Al igual que el Plan Integral de Palmeras (PIP), este diagnóstico ha sido ejecutado, en parte, por vecinos y vecinas del barrio. En total, hasta 12 ciudadanos de las Palmeras han co-liderado y llevado a cabo el proceso de encuestado. Gracias a su labor, más efectiva que si la realizasen personas ajenas al barrio, se ha podido recopilar la información necesaria para el estudio. Dichos participantes, 6 mujeres y 6 hombres, superaron incluso un curso de formación de encuestadores en Loyola, prueba de su compromiso con el estudio y su barrio.

En primer lugar, se establecieron como ejes centrales la situación socio-económica del barrio y sus características socio-demográficas. Igualmente, se ha puesto interés en la situación laboral de los vecinos y vecinas, así como su capital formativo. Tras haber recabado los datos, fruto de la realización de 396 encuestas, los investigadores de Loyola pudieron llevar a cabo el análisis necesario.

Diagnóstico socio-económico en Las Palmeras

Los resultados

Las conclusiones que presenta el diagnostico son desgarradores y esperanzadores a partes iguales, especialmente a nivel socio-económico. En primer lugar, la multiculturalidad de Las Palmeras es evidente. Castellanos (60%), Gitanos (19%), Quinquilleros (15%) y Mestizos (4%) conforman los cerca de 3.000 persona que viven en el barrio.

Ciudadanos que, sin embargo, no se muestran orgullosos, actualmente, de Las Palmeras. En este sentido, más del 70% de la población del barrio se muestra poco o nada satisfecha de vivir en él. Tan sólo el 13% si muestra su orgullo. La parte desgarradora del diagnóstico deviene de las previsiones que vecinos y vecinas de Las Palmeras tienen con respecto al futuro del barrio. Aquí, más del 80% de los ciudadanos de la zona creen que el barrio seguirá igual, o empeorará.

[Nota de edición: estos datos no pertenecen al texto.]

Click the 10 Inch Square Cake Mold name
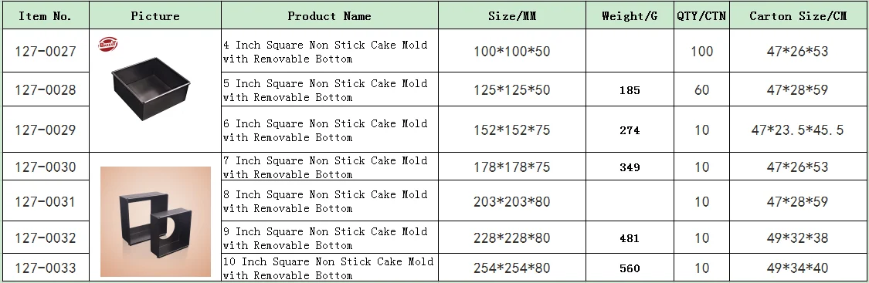 coord(328,268)
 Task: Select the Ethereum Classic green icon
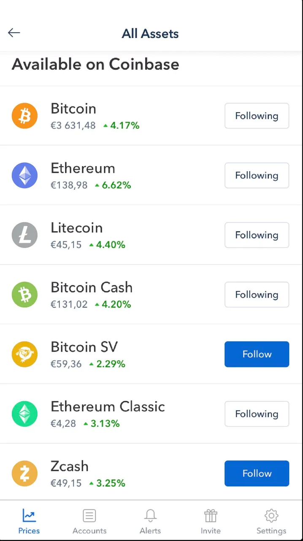click(x=24, y=414)
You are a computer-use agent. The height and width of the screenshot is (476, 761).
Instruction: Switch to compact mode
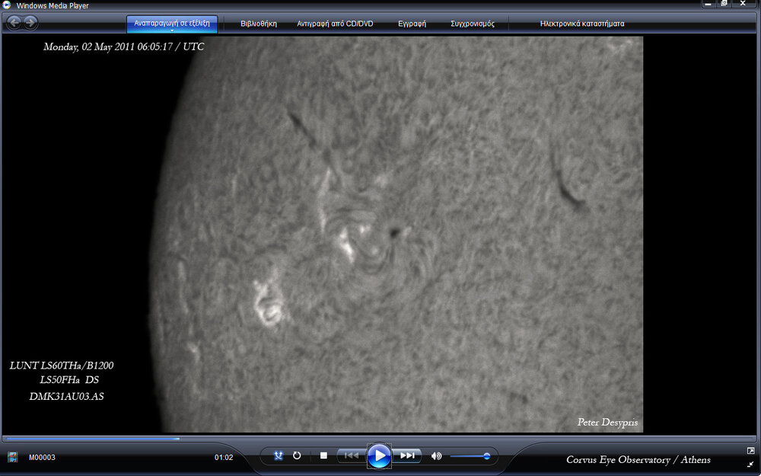[x=750, y=464]
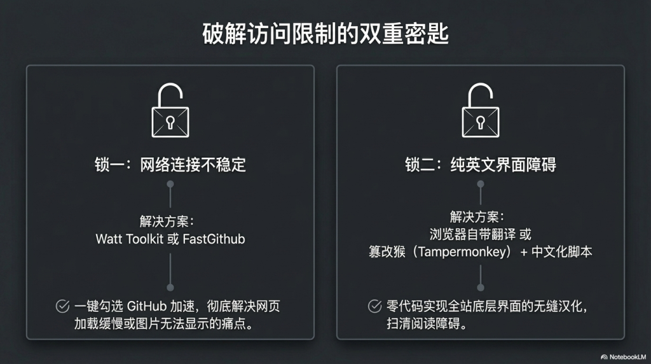The height and width of the screenshot is (364, 651).
Task: Click the connector dot below 锁二 heading
Action: point(481,185)
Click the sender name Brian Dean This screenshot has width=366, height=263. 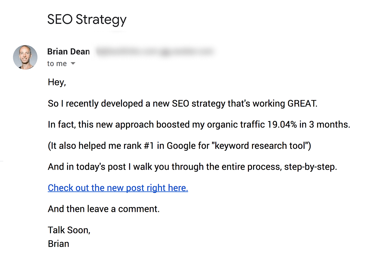pyautogui.click(x=69, y=51)
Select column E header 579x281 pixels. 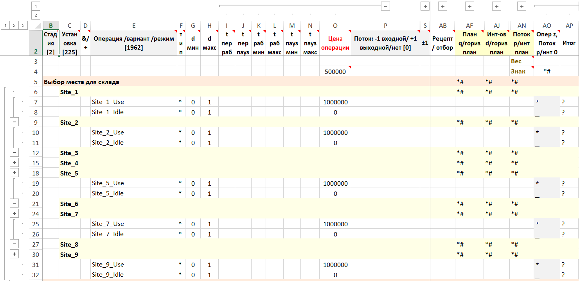click(134, 26)
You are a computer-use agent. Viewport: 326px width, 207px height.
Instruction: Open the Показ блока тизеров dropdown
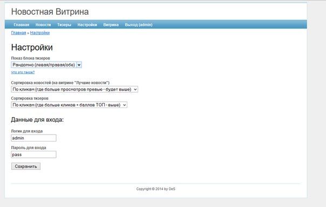tap(46, 65)
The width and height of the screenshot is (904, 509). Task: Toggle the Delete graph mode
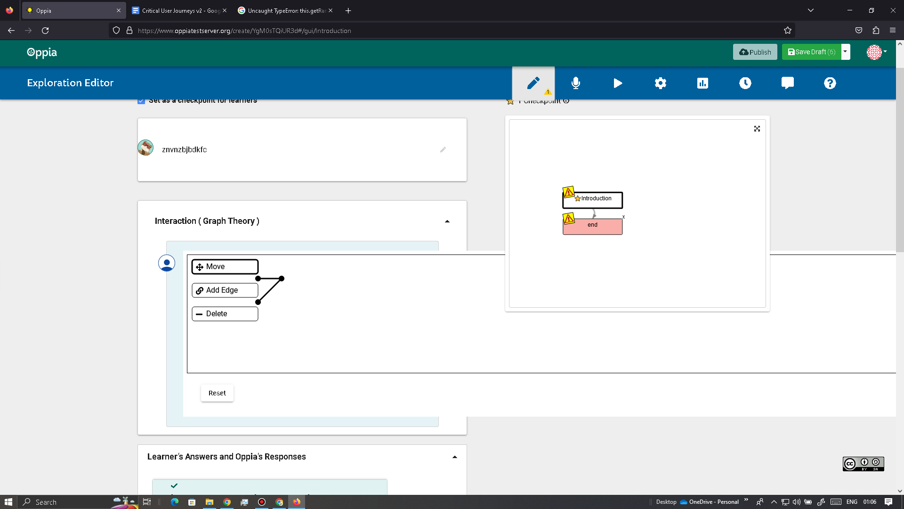(x=225, y=313)
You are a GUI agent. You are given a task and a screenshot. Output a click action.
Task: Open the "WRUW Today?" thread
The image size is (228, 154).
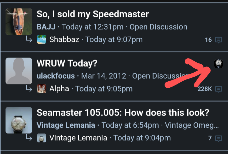67,63
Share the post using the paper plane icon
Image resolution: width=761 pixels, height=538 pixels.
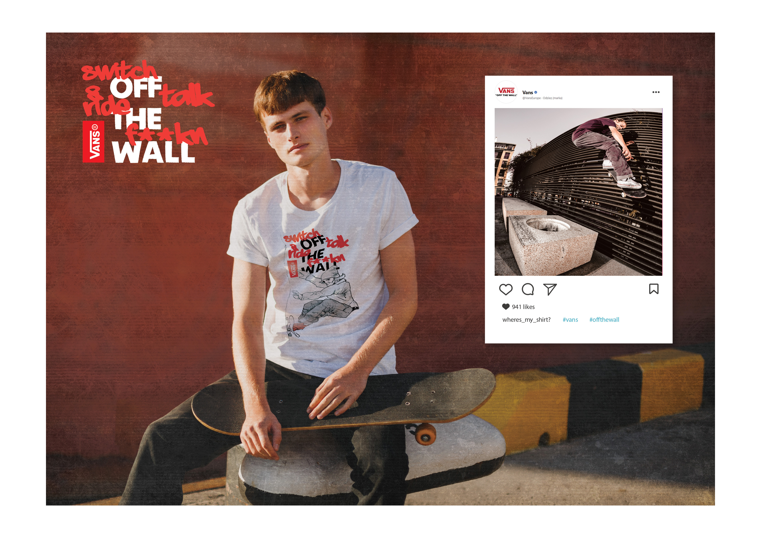click(x=550, y=289)
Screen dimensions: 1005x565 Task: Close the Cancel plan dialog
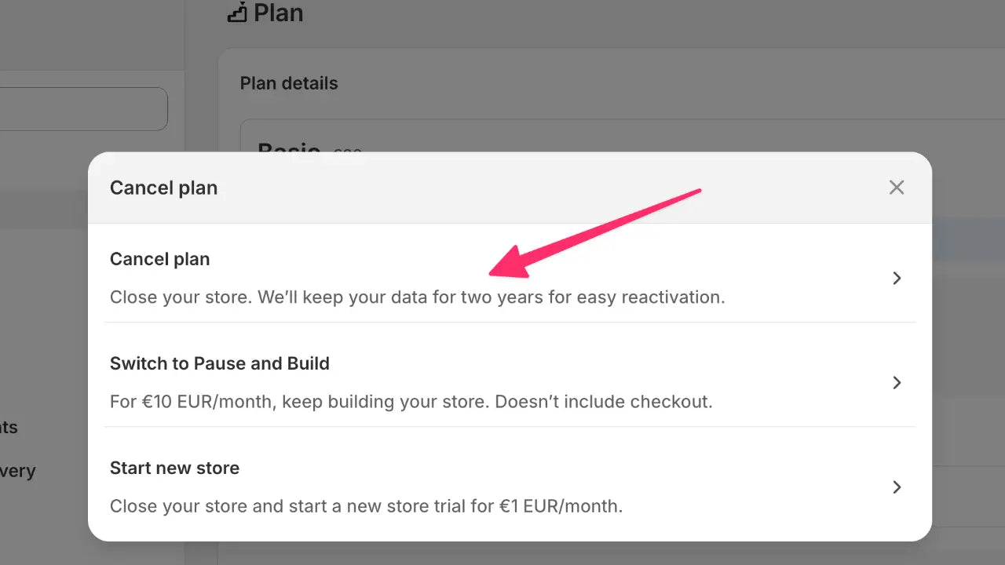click(897, 188)
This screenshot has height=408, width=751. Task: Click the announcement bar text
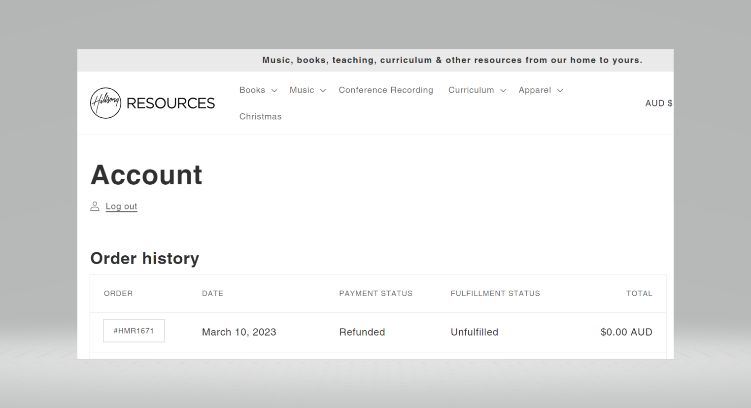point(452,60)
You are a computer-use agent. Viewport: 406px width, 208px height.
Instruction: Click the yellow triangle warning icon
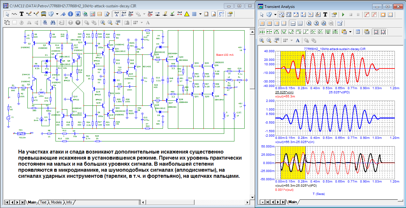click(187, 14)
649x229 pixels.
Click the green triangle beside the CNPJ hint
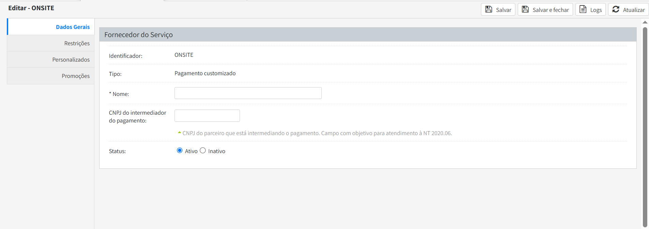point(179,132)
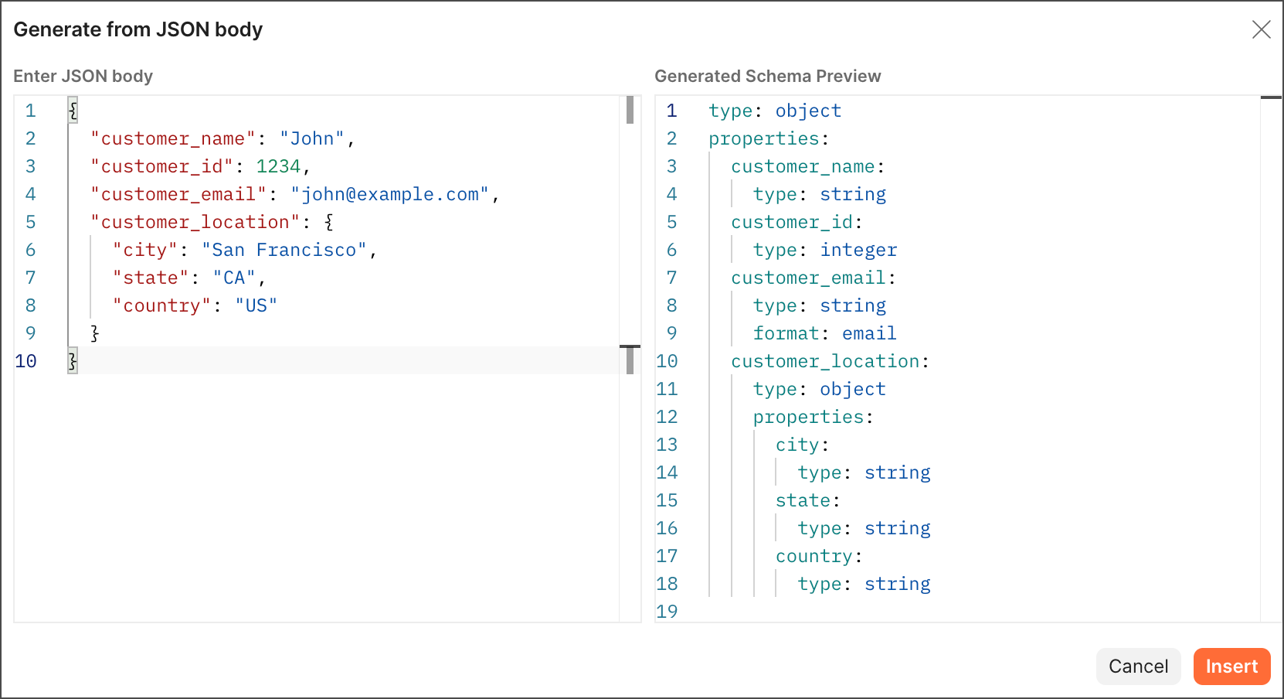Click "type: integer" in schema preview
The image size is (1284, 699).
tap(824, 251)
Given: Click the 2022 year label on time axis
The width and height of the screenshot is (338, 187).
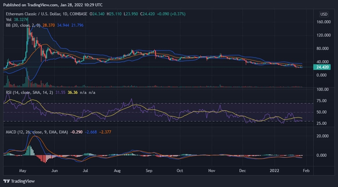Looking at the screenshot, I should point(274,171).
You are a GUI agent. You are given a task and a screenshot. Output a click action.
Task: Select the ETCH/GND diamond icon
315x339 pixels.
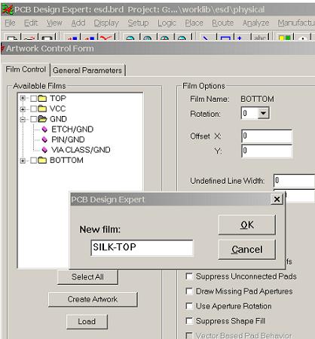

Una percepción que se hace efectiva cuando se les pregunta sobre su voluntad de permanecer, o no, en el barrio. De permanecer la situación actual, cerca del 90% de los vecinos y vecinas del barrio se marcharían. De cambiar, sería el 70% de la población el que preferiría quedarse, lo que muestra el amor de la ciudadanía por el barrio, aunque debería producirse un importante cambio de rumbo. Problemas como la inseguridad, la mala convivencia vecinal, la falta de cuidados, de servicios  o la ubicación, han llevado a la ciudadanía de Las Palmera a una actitud muy pesimista sobre el barrio.

Así, este diagnóstico no debe servir sino de base para impulsar en Las Palmeras el PIP definitivamente. Medidas en materia de educación o de formación profesional son los pilares principales en los que sustentar el crecimiento de Las Palmeras. Por ello, vecinos y vecinas claman a las administraciones por una colaboración que les permitan dejar de ser un barrio marginado, y poder cambiar su propia opinión sobre su hogar.